* **EXERCISE BRIEF**: Only the lines below between the ones containing "Instruction: Select the" and "Task: Click the back arrow", inclusive, are to be reproduced, each exactly as it stands.

* **INPUT DATA**:
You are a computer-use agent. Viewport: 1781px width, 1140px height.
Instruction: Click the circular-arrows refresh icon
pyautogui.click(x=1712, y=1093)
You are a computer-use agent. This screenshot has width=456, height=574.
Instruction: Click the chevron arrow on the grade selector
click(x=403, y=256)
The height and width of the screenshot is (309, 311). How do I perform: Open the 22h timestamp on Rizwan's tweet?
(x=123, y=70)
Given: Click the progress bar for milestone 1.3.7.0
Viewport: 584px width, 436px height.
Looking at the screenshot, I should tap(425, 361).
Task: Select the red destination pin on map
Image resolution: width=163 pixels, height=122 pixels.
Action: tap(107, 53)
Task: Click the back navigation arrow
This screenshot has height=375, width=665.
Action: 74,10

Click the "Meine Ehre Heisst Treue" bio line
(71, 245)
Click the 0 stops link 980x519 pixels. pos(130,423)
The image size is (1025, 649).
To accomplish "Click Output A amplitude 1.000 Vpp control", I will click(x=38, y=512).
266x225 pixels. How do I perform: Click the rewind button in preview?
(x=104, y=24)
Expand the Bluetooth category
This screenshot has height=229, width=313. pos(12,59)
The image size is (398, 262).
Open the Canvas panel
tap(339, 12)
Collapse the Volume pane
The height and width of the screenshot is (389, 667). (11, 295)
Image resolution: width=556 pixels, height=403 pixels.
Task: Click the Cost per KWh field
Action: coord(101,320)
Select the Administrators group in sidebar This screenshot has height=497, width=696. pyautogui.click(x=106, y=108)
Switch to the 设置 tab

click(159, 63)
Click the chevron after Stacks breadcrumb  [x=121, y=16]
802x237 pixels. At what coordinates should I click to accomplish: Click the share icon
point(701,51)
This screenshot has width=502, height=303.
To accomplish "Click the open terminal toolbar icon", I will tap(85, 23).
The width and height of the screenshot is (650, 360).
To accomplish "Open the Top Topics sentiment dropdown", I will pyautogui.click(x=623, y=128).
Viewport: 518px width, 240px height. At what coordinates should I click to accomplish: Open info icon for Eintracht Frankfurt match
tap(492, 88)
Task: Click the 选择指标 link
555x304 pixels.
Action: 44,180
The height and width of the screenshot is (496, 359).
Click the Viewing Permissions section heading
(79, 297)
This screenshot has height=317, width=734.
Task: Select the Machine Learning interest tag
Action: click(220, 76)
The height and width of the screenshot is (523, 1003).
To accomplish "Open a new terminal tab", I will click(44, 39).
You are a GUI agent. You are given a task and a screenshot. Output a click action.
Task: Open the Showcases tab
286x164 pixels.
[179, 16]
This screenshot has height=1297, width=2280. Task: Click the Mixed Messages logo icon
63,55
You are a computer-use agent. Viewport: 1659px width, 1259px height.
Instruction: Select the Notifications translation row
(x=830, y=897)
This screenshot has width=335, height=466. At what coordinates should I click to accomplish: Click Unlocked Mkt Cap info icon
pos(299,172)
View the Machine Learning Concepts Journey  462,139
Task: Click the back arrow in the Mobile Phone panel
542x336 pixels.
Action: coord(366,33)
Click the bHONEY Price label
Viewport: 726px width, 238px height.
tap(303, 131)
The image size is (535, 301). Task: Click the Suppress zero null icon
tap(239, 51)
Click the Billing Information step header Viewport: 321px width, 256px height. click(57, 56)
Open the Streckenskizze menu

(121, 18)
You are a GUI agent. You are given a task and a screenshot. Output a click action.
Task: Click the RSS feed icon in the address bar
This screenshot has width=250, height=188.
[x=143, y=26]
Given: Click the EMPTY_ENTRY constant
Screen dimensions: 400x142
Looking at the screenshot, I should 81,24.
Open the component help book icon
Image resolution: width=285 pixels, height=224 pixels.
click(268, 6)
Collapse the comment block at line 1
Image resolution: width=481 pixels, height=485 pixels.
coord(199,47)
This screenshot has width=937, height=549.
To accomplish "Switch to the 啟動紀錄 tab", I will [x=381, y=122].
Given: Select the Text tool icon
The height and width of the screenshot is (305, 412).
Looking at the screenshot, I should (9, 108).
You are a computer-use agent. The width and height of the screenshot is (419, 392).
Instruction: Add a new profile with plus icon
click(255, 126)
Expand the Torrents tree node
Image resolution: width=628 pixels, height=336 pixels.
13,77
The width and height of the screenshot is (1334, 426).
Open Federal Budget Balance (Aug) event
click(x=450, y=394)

* **EXERCISE RESPONSE**:
Instruction: Select the Notifications translation row
(x=830, y=897)
This screenshot has width=335, height=466. At what coordinates should I click to accomplish: Click Unlocked Mkt Cap info icon
pos(299,172)
View the Machine Learning Concepts Journey  462,139
Task: Click the back arrow in the Mobile Phone panel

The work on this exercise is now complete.